### DIRECTIONS
Produce a copy of every line in the records that holds the string "agent".

[[ EXERCISE INPUT, beginning ]]

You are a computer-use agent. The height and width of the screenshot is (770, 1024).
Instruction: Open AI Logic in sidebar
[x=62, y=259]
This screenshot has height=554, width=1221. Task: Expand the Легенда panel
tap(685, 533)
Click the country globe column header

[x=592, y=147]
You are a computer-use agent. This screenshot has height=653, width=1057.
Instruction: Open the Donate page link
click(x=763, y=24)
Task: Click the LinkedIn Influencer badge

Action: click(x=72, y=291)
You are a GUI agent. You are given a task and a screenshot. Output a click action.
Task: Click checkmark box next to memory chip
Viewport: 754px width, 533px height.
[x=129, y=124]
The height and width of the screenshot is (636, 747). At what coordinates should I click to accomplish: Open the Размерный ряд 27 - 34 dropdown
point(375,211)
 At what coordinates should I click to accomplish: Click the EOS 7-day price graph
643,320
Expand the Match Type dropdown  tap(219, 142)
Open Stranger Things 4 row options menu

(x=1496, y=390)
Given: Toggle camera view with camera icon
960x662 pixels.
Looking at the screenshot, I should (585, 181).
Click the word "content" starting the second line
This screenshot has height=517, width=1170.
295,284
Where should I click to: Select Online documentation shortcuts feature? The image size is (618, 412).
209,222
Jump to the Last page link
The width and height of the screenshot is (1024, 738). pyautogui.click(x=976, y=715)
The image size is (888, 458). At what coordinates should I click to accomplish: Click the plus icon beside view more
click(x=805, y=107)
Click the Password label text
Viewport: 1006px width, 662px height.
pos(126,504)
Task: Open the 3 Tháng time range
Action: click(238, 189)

[[ EXERCISE INPUT, end ]]

### RESULT OF THE EXERCISE
You are a computer-use agent. The height and width of the screenshot is (770, 1024).
You are a computer-use agent. This screenshot has height=653, width=1057.
You are a GUI agent. You are given a task and a screenshot. Output a click action.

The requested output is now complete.